Recorded data

_____

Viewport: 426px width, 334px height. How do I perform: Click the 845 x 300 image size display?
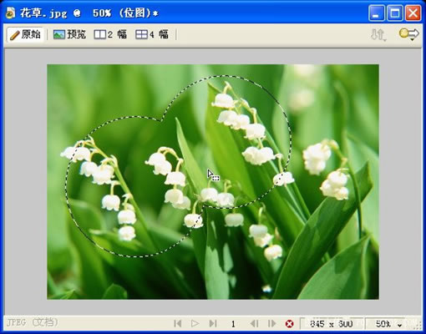coord(332,324)
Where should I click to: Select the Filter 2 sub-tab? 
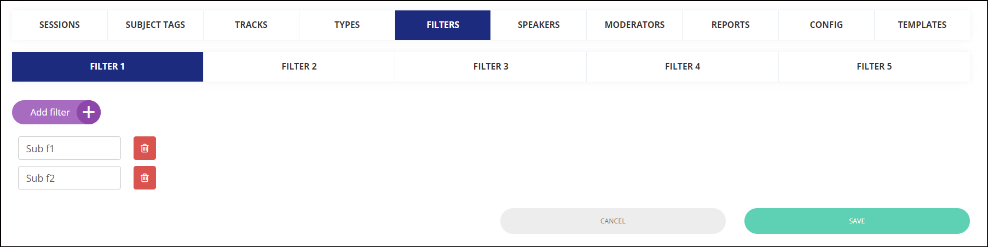point(299,66)
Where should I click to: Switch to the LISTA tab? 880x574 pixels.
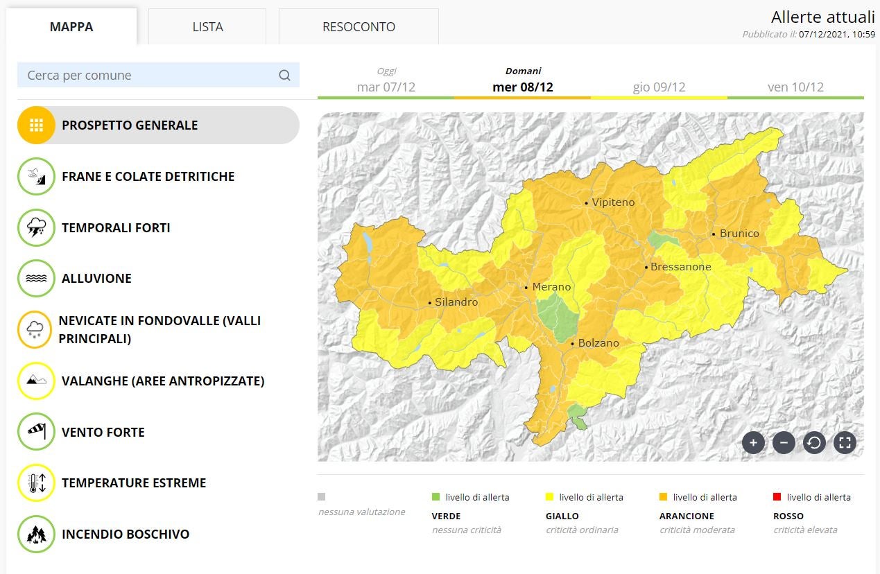[207, 26]

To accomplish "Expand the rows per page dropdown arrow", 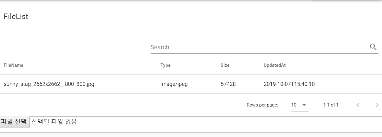I will (304, 105).
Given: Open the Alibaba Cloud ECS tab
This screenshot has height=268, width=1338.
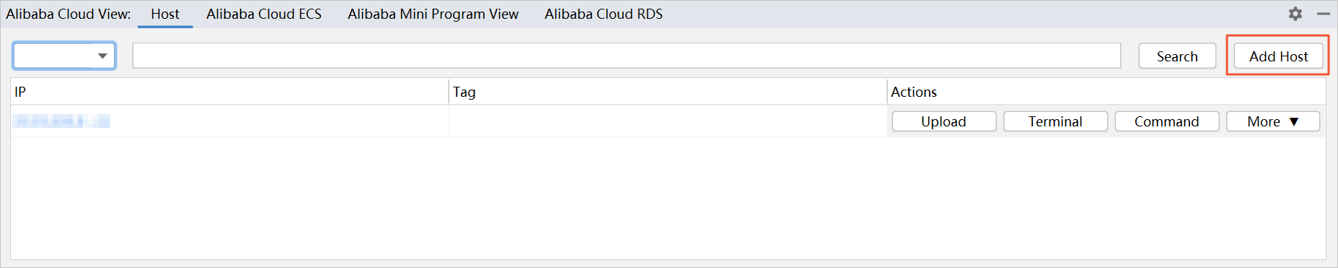Looking at the screenshot, I should tap(264, 14).
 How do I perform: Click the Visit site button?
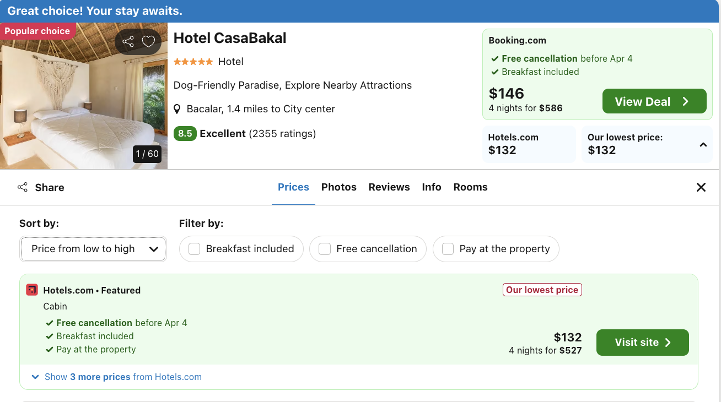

_____

• _What to do_:
The copy starts at the line holding "This screenshot has height=268, width=1338." and ends at the last line of the records above. Transcribe those lines exactly, pictures excluded.

• _Answer to this exercise_:
This screenshot has height=268, width=1338.
Looking at the screenshot, I should tap(264, 14).
 How do I perform: Click the Visit site button?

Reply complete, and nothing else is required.